- _TASK ITEM 1_: In the skin treatment passage, what does HIFU stand for?
- _TASK ITEM 2_: List the procedures that the skin treatment passage gives under the heading "Non-surgical/Minimally Invasive Procedures".
- _TASK ITEM 3_: Carry on the skin treatment passage from the point where it stops.

- _DOCUMENT PASSAGE_:
------------------------

In terms of treatments available in medical institutions, they can be divided largely into non-surgical/non-invasive/minimally invasive and invasive/surgical groups. Non-surgical options are done without general anaesthesia (GA) so the patient is awake and alert during the procedure but topical anaesthesia (“numbing cream”) may be applied for certain modalities. Multiple sessions are usually required, results are gradual in onset and not as immediate as invasive/surgical procedures. General anaesthesia allows the patient to avoid feeling pain but also have certain risks which need to be thoroughly discussed beforehand. However, invasive/surgical treatments are commonly able to provide immediate and visible results after a single session. Even non-surgical procedures have possible side effects, so it is essential that the patient and doctor have a through pre-procedural discussion on benefits and risks regarding any treatment to be undertaken.
Non-surgical/Minimally Invasive Procedures
- Intense Pulsed Light (IPL): for upper skin layers, but more risk in darker skin types, those with more sun regular exposure and melasma patients.
- Lasers: some types can stimulate collagen in the skin and usually require multiple sessions. Higher risk in darker skin types, those with more sun regular exposure
- Ultrasound (US): Ultrasound treatments use sound waves to stimulate collagen production and improve skin firmness and elasticity. A common type is HIFU (High-Intensity Focused Ultrasound) which creates zones of heat at specific depths while preserving the upper layers from unwanted side effects. HIFU is able to reach deeper areas of the face and neck as mentioned above which are also important in laxity and sagging. HIFU is not a brand name but the name of the technology itself. There are many different companies and types of HIFU available. Also, as with any treatment, although the device may be the same, the skill, technique and experience of the physician performing the treatment is an important factor in obtaining effective results while avoiding unwanted side effects.

------------------------

- _Records from a data collection_:
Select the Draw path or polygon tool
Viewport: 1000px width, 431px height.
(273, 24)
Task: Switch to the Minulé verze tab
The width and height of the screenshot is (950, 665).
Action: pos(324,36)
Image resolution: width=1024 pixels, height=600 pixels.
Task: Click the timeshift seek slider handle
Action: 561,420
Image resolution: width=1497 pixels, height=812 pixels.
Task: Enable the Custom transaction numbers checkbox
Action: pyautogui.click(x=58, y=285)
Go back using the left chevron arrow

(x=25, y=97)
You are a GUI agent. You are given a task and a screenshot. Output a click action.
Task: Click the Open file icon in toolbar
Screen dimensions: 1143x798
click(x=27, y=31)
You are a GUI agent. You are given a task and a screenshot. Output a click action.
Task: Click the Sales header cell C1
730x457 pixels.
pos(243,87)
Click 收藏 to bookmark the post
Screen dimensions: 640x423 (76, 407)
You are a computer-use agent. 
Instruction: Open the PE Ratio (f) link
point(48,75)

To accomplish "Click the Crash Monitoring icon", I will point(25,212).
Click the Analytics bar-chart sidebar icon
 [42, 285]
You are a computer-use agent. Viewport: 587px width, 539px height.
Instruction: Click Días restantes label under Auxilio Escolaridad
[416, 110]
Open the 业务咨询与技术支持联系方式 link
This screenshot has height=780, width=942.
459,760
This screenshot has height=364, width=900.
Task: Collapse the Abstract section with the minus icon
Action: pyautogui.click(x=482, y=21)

------------------------

- _REPLY 1_: High-Intensity Focused Ultrasound

- _REPLY 2_: Intense Pulsed Light (IPL), Lasers, Ultrasound (US)

- _REPLY 3_:
- Alternating Ultra-High Frequency Ultrasound: Another type of US which can stimulate collagen and Heat Shock Proteins (HSP) while being painless with no downtime. In terms of intensity, it is less intense than HIFU therefore requiring more sessions to achieve effective results.
- Radiofrequency (RF): Radiofrequency treatments use radio waves to heat the skin and deeper layers of the face/neck, which can stimulate collagen production and improve skin firmness and elasticity. Types of RF include monopolar, bipolar, multipolar, and microneedle. Pain, downtime, depth of energy and clinical results differ depending on the type used.
- Local injections: “micro” botulinum toxin, “skin boosters” (polynucleotides, hyaluronic acid), “Biostimulators” (PLLA, PCL, Calcium Hydroxylapatite (CaHa)), exosomes. Injections require topical anesthesia due to pain from injection and entail some type of “downtime” where the skin will have “bumps”, redness and/or swelling for a few days after the treatment.
- Thread lift: A thread lift is a procedure that uses synthetic threads to lift and tighten sagging skin on the face and neck. Different materials and lengths are available. (Due to regulations, these procedures are generally [exceptions exist] performed by plastic surgeon specialists in Singapore since 2019.)
- Surgical procedures: In cases of severe skin laxity, surgical procedures such as facelifts or body lifts may be necessary to achieve the desired results. These surgeries are able to provide “one-off” more rapid results than non-surgical treatments. These surgeries are performed by plastic surgeon specialists.
Skin laxity and sagging is a natural process of aging. The above treatments are just a general guideline and results will vary according to individuals. In the case of Non-invasive treatments, not only is the type of treatment important, but the interval of subsequent treatments is of equal if not more importance. Also, there is no single treatment which can treat all issues of laxity in all layers of the face/neck. A comprehensive approach with customization based on evidence is crucial in achieving desired results without adverse reactions.